Responsabilidade social significa compartilhamento dos frutos e dos riscos do crescimento. Não há desenvolvimento digno do nome sem sucesso nessa área. Vou além: na ausência de políticas inclusivas, não há desenvolvimento possível, posto que a desigualdade compromete a democracia e oferece campo fértil ao populismo e à demagogia.
O Brasil
segue imensamente desigual, não apenas sob a ótica da renda, mas também pela
reduzida mobilidade social. Temos um longo caminho a percorrer
para chegar perto de qualquer noção decente de igualdade de oportunidades. Sem
me alongar muito, menciono apenas que nos faltam educação e saúde públicas de
qualidade. Temos que reduzir a informalidade (e precariedade) do trabalho e
repensar a rede de proteção social. Aspectos regressivos do regime tributário
também requerem correção. Uma boa reforma do Estado me parece imprescindível.

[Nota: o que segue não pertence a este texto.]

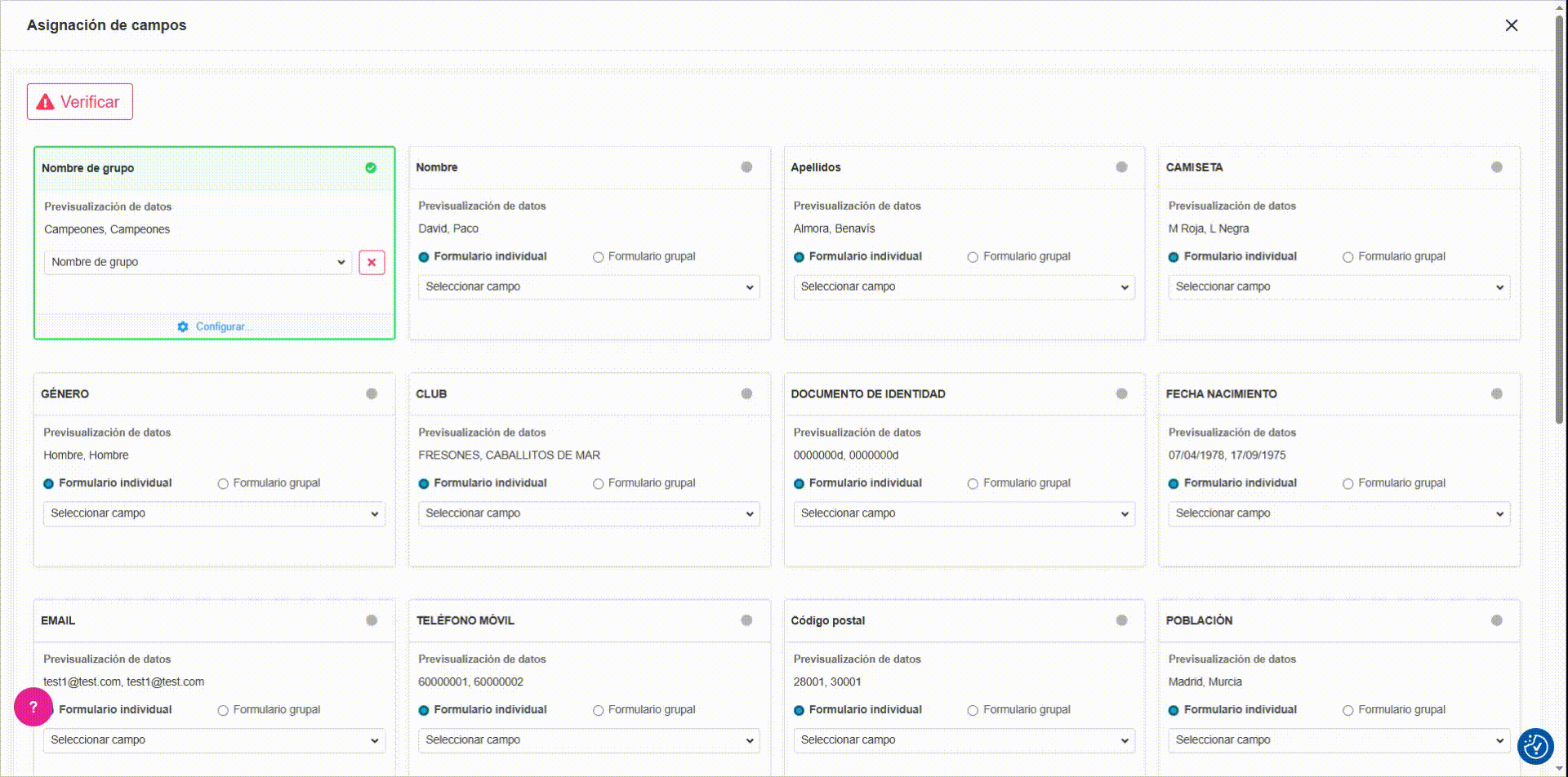Click the red X remove button in Nombre de grupo
The width and height of the screenshot is (1568, 777).
point(372,262)
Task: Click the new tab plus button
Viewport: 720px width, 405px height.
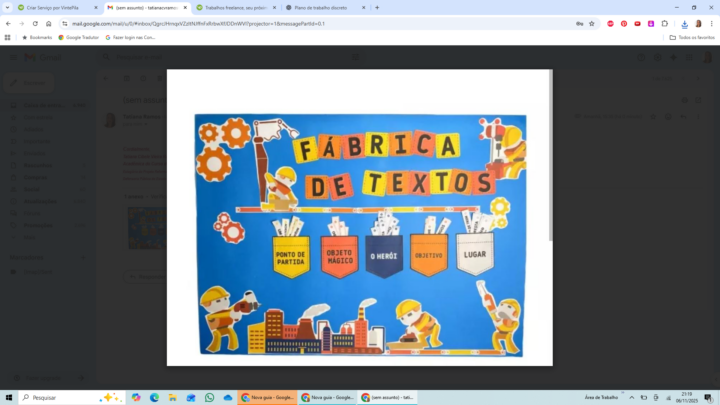Action: tap(377, 7)
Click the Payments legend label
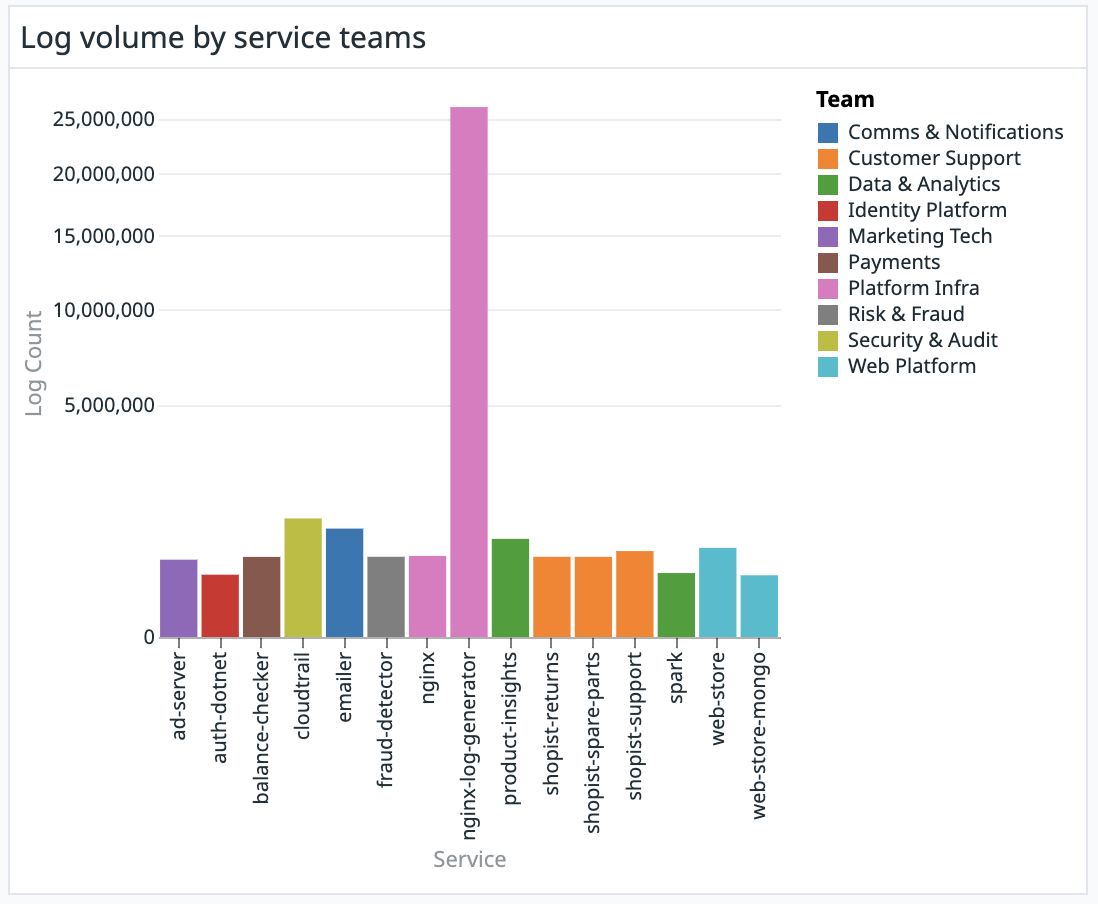Image resolution: width=1098 pixels, height=904 pixels. pos(893,262)
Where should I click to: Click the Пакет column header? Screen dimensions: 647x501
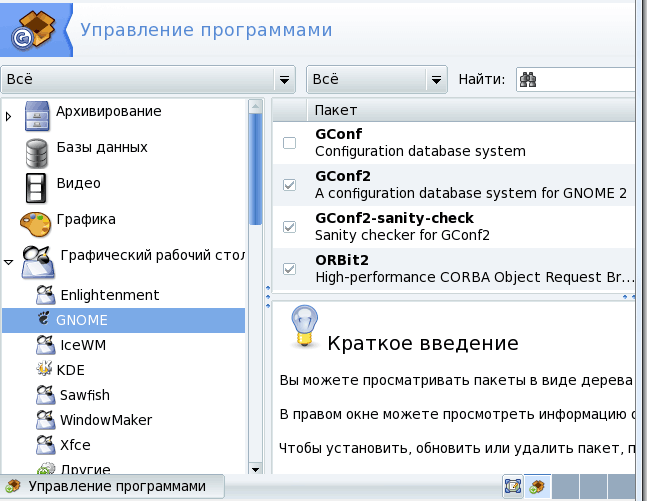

No campo ambiental, nos defrontamos com uma
questão existencial. O planeta não aguenta o tratamento que vem recebendo da
humanidade. Crescimento sem responsabilidade ambiental é uma ilusão. A conta
está chegando. Só não vê quem não presta atenção (ou é negacionista).
O Brasil é relevante nessa área. O governo
precisa urgentemente dar um cavalo de pau em sua atuação. Somos infelizmente
vistos como predadores do planeta, quando deveríamos ser seus defensores. Além
do mais, os benefícios de uma mudança de rumo vão além da contribuição para o
combate ao aquecimento global: incluiriam melhorias na qualidade de vida da
população, tais como águas e ar limpos e saneamento adequado. Temos tudo para
ser um paraíso verde, o que elevaria em muito a nossa autoestima.
No campo fiscal, a questão vai muito além da estabilidade macroeconômica que tanta falta nos faz. Uma estratégia de desenvolvimento requer a definição de prioridades para o gasto público. Trata-se de uma questão política e econômica de primeira ordem de grandeza. Um orçamento confuso, opaco, curto-prazista e cronicamente desequilibrado não funciona.